Every line from the one holding "The height and width of the screenshot is (393, 633)." through the one holding "You are a computer-use agent. This" in the data below must be returned exactly, both ends included, with pictures left out and nothing else added.
○ ○ ○
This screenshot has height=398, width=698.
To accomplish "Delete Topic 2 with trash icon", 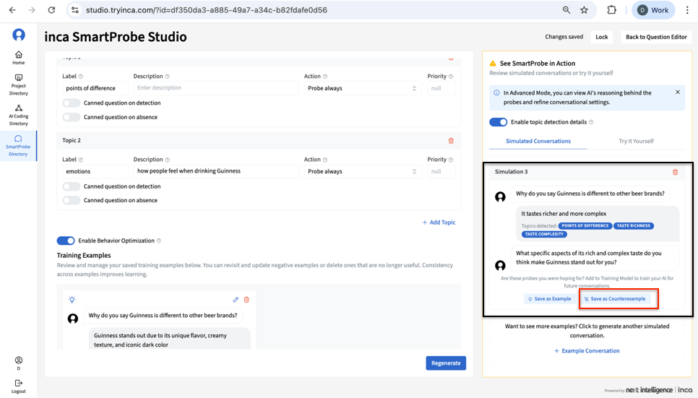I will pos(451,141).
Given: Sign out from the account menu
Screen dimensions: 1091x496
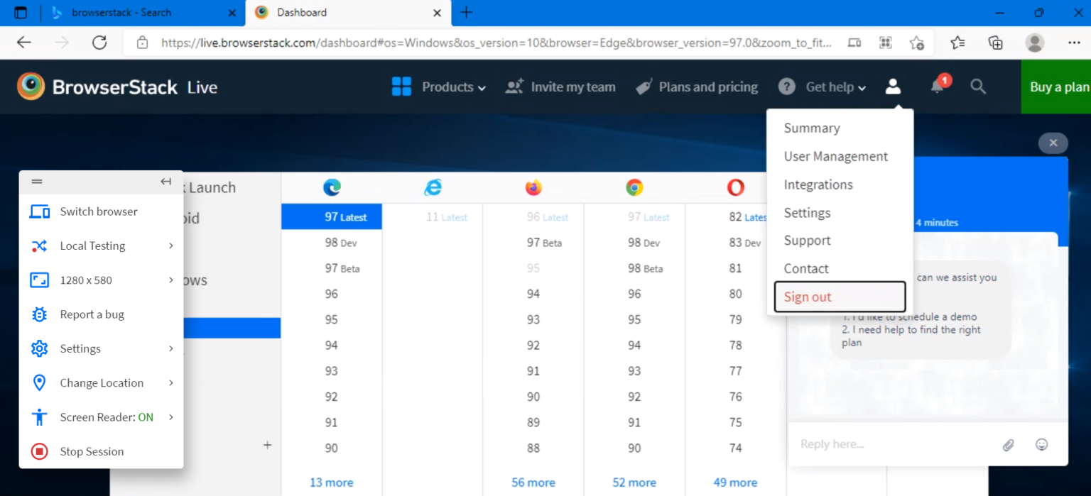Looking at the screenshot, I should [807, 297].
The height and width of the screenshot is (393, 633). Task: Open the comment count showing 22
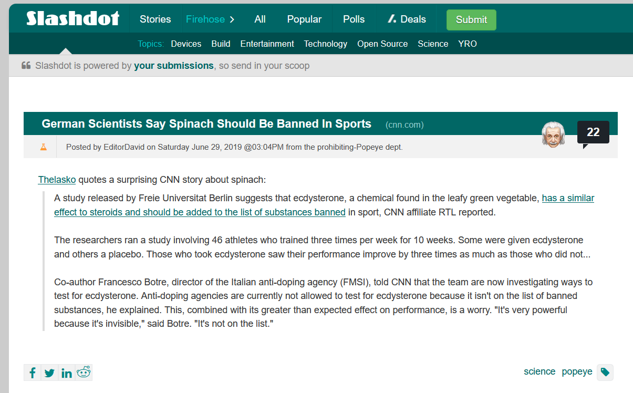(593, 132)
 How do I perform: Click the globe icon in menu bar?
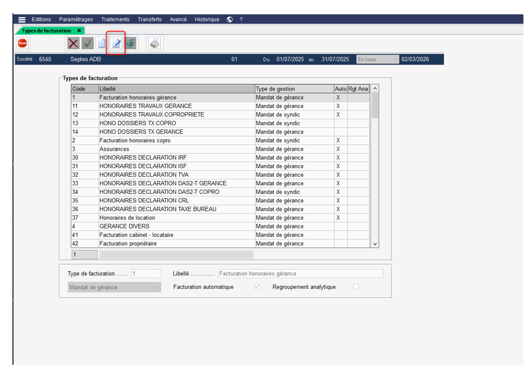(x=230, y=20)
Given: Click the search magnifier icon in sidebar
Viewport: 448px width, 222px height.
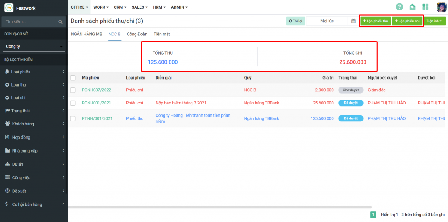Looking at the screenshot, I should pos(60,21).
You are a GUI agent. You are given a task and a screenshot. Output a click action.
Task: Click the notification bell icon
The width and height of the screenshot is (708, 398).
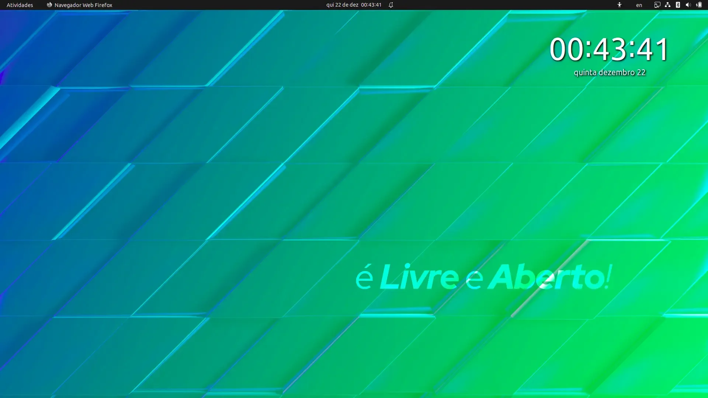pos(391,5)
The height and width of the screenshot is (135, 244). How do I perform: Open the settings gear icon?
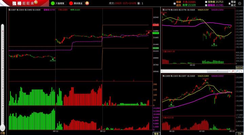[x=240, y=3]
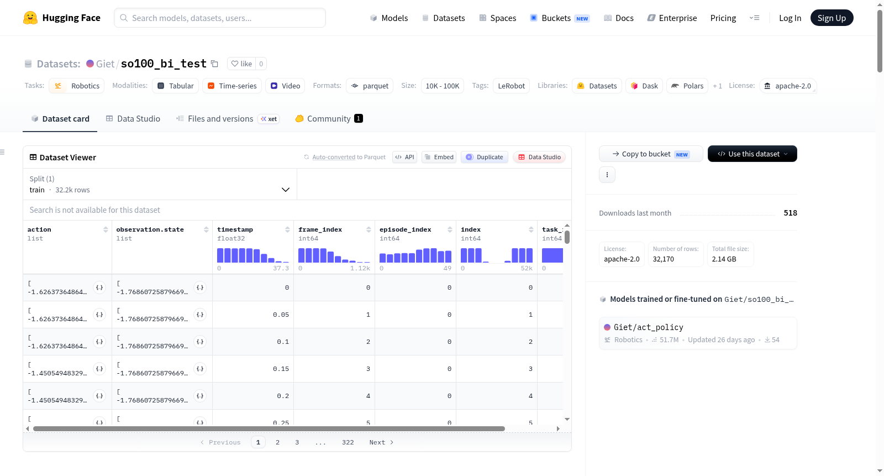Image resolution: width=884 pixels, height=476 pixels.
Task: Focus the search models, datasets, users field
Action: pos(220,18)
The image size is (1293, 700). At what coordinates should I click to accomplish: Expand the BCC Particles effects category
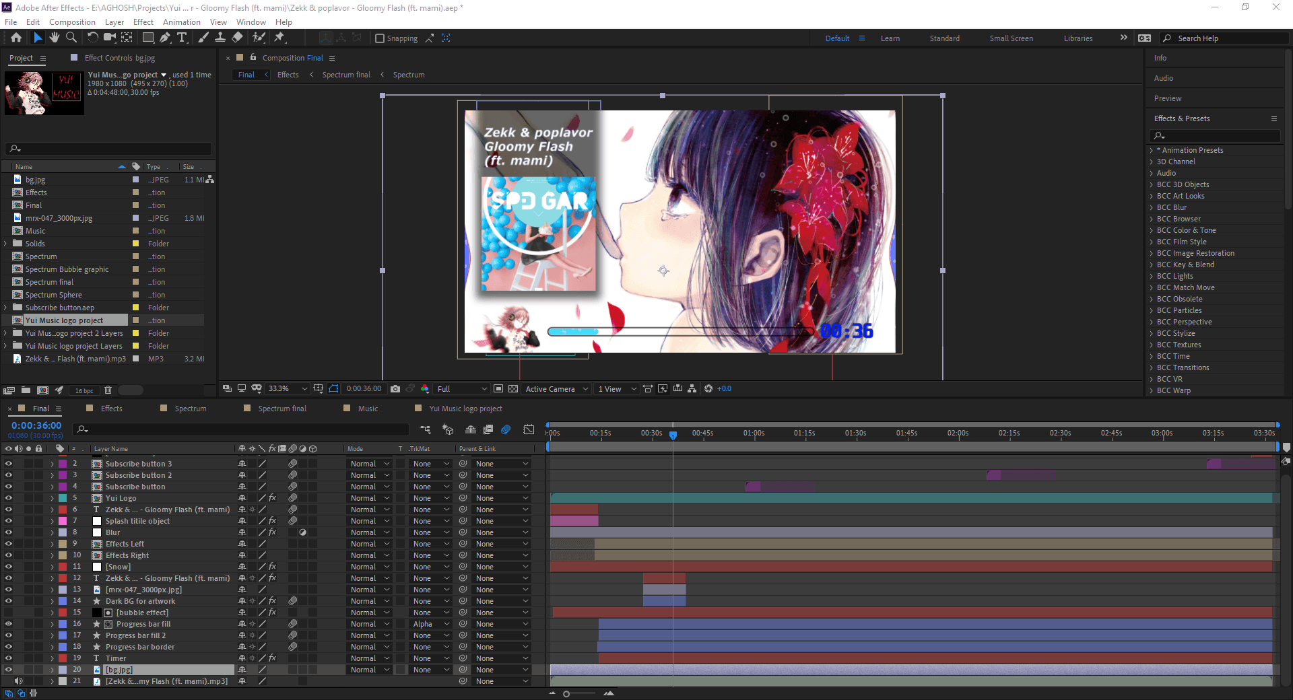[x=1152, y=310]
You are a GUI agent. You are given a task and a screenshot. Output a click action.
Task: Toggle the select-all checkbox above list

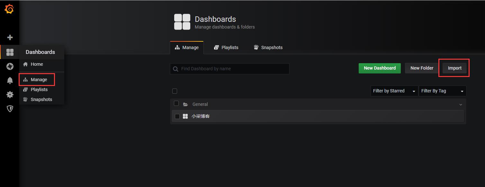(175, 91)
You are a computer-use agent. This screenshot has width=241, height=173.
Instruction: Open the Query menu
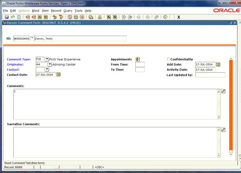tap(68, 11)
○ ○ ○
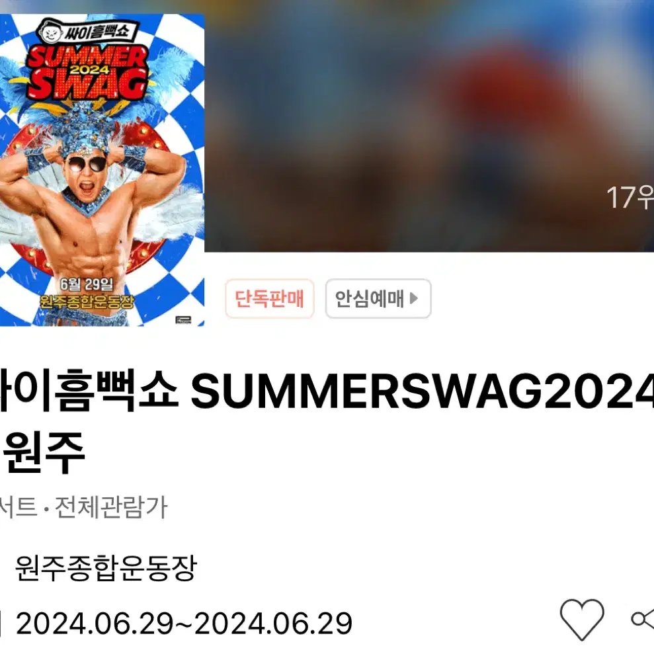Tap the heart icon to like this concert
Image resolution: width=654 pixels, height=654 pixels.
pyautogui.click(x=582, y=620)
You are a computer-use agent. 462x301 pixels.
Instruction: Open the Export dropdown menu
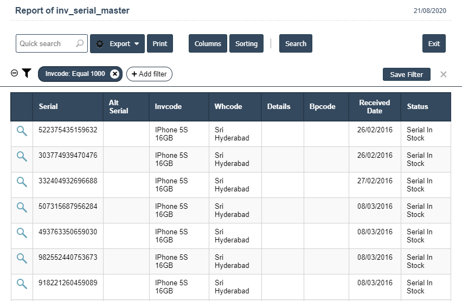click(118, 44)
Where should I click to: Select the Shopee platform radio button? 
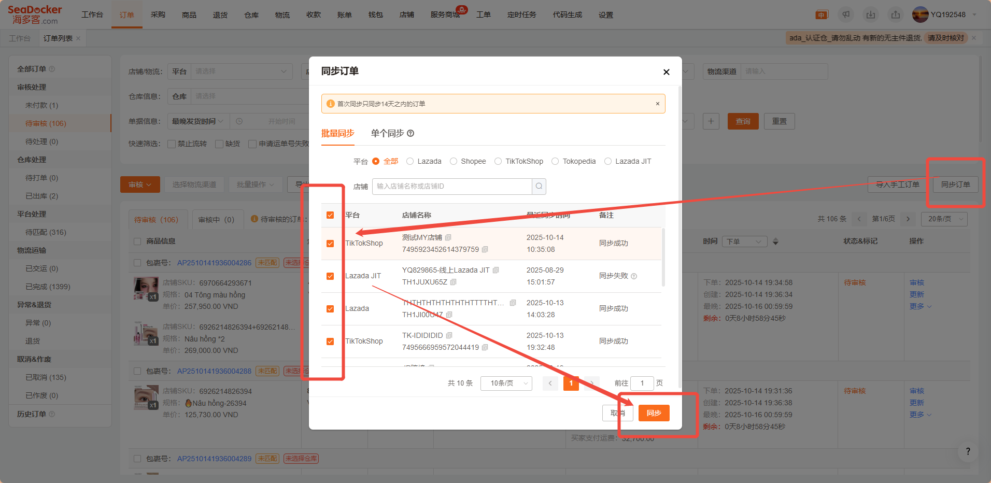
○ ○ ○
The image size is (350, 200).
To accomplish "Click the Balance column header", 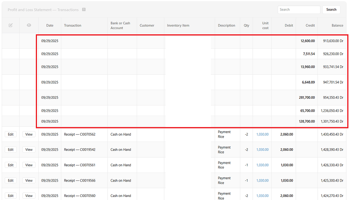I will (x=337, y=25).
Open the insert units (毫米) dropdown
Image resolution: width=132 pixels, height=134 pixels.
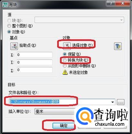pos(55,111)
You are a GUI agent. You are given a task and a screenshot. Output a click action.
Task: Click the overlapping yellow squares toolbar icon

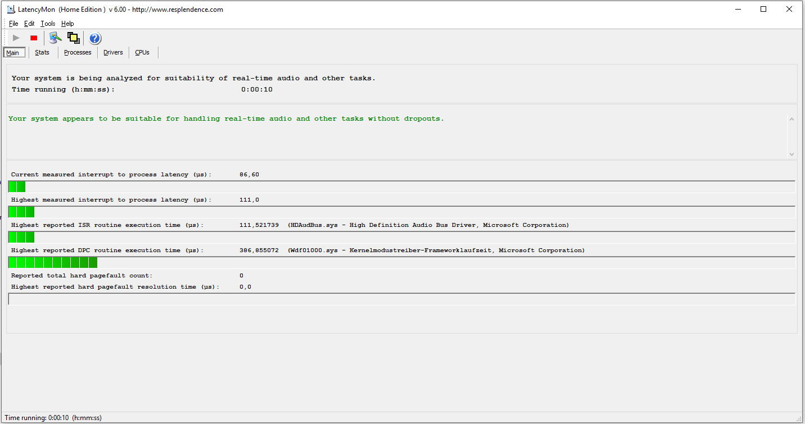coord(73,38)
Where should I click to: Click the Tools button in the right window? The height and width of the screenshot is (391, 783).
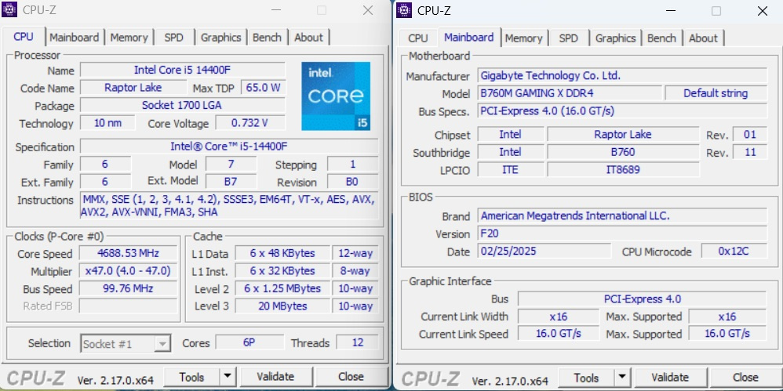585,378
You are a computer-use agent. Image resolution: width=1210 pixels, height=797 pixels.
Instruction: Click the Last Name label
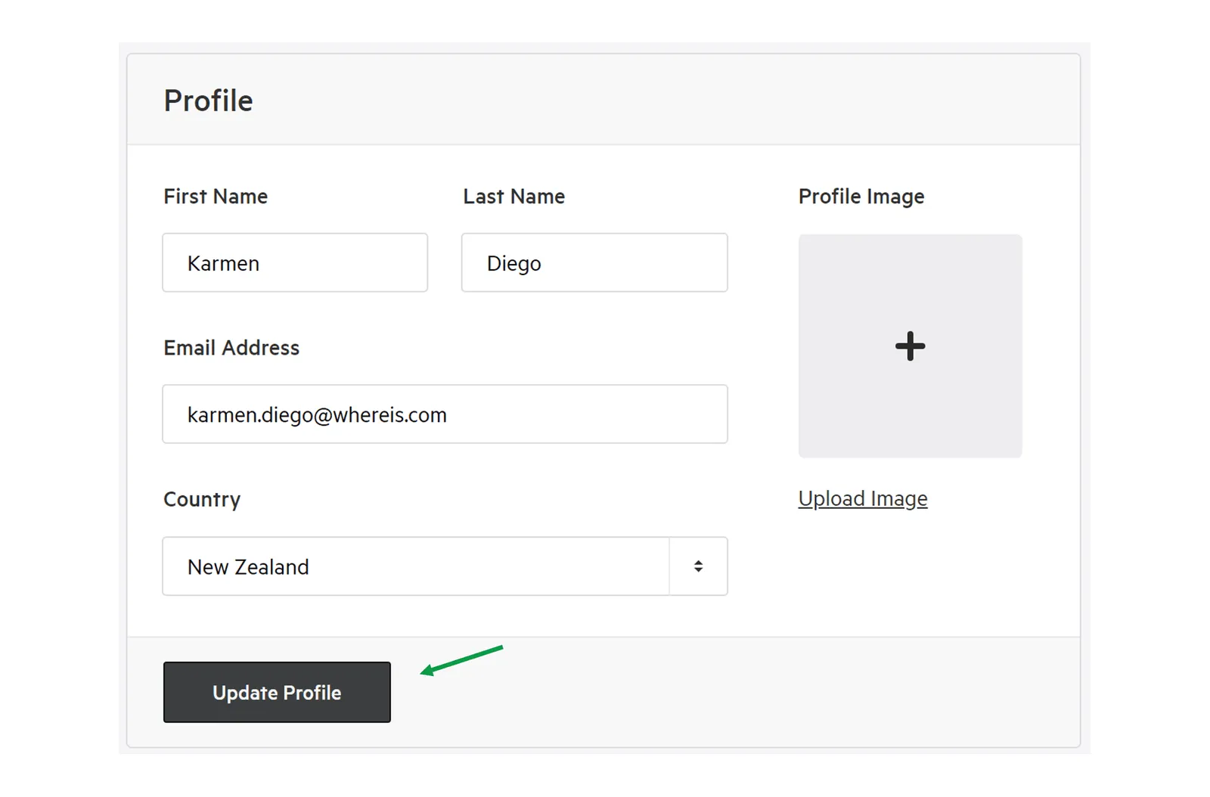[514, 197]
○ ○ ○
• **Answer space**
The height and width of the screenshot is (393, 633). Task: Open the comment count showing 22
(593, 132)
 How do I perform: Click the globe icon in menu bar?
(x=230, y=20)
Given: Click the search magnifier icon in sidebar
Viewport: 448px width, 222px height.
Looking at the screenshot, I should pos(60,21).
You are a GUI agent. You are given a task and a screenshot. Output a click action.
Task: Click the notification bell icon
The width and height of the screenshot is (708, 398).
pos(391,5)
The height and width of the screenshot is (135, 244). How do I perform: Open the settings gear icon?
[x=240, y=3]
Image resolution: width=884 pixels, height=476 pixels.
Task: Focus the search models, datasets, users field
Action: pos(220,18)
The image size is (1293, 700). At what coordinates should I click to accomplish: Expand the BCC Particles effects category
[x=1152, y=310]
You are a GUI agent. You are given a task and a screenshot. Output a click action.
Task: Toggle the select-all checkbox above list

(175, 91)
You are a computer-use agent. This screenshot has width=241, height=173.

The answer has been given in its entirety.